Rights are difficult to define. The Bill of Rights of the U.S. Constitution states certain basic rights, but ambiguity shrouds the meaning of almost every important phrase. In practice, rights are what courts, legislators, presidents, and governors say they are.

The meaning of civil rights has changed greatly over the years. The original concept was rooted in 18th-century politics and philosophy.

The decay of absolute monarchy led to efforts to check and limit royal power. In England the political philosopher John Locke gave shape to the new concept of individual natural rights against the state. Locke also believed that natural rights should be guaranteed against incursions by other persons as well as by the state.

In France, at the beginning of the French Revolution, the new Constituent Assembly issued its Declaration of the Rights of Man and the Citizen.
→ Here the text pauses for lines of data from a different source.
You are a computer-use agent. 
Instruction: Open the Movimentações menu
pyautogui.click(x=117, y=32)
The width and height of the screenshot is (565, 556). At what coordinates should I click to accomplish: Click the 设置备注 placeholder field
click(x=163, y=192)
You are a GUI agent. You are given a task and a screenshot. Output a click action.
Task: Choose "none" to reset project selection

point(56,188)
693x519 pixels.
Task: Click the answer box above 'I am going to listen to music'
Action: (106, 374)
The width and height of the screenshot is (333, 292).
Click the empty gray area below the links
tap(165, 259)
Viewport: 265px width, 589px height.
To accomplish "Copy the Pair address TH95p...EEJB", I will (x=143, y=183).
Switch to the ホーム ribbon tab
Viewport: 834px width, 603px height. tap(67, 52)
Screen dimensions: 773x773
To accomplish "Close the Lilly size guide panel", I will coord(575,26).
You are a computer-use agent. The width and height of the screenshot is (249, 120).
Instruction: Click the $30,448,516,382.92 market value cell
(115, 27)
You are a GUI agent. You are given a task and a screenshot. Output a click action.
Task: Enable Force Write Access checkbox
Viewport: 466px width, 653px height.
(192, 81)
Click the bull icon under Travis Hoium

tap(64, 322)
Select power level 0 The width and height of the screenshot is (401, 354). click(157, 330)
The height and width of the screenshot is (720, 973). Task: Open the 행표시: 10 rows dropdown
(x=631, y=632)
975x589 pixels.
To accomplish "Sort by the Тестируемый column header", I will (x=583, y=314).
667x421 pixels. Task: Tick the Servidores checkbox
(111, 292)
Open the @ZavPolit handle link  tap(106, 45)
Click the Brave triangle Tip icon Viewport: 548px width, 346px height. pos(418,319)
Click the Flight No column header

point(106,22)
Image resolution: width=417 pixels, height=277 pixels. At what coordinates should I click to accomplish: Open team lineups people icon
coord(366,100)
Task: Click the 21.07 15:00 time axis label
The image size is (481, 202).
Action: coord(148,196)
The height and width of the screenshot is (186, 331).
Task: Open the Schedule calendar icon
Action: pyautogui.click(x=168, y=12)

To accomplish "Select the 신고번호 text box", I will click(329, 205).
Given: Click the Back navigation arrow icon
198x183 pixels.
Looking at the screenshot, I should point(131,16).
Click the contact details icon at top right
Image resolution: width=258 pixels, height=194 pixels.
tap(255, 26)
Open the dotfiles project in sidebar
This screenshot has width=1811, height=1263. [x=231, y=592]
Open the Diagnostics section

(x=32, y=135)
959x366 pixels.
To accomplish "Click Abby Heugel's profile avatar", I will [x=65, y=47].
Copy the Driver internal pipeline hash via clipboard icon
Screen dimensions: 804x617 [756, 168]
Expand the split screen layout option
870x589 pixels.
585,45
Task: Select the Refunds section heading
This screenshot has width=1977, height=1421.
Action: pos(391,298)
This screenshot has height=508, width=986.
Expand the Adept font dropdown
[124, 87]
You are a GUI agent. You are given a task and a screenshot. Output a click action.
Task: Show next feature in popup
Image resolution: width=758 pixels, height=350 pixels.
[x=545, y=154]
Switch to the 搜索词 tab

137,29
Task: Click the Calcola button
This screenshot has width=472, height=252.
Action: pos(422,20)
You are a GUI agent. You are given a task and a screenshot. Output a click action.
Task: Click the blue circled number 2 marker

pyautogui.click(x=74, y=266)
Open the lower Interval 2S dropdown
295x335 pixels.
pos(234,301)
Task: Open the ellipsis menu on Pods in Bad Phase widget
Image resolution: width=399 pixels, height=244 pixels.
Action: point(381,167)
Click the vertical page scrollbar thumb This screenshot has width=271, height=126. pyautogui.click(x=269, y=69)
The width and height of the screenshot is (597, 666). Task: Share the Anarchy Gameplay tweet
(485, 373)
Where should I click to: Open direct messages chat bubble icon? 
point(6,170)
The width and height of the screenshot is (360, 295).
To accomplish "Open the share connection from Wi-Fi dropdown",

It stated that "men are born and remain free and equal in rights" and that the "aim of all political association is the conservation of the natural and imprescriptibly rights of man," including "liberty, property, security, and resistance to oppression." Much of the Declaration was derived from the writings of Diderot, Lafayette, Mira beau, Jean Jacques Rousseau, and Voltaire.

In America, Thomas Jefferson expanded the English and American...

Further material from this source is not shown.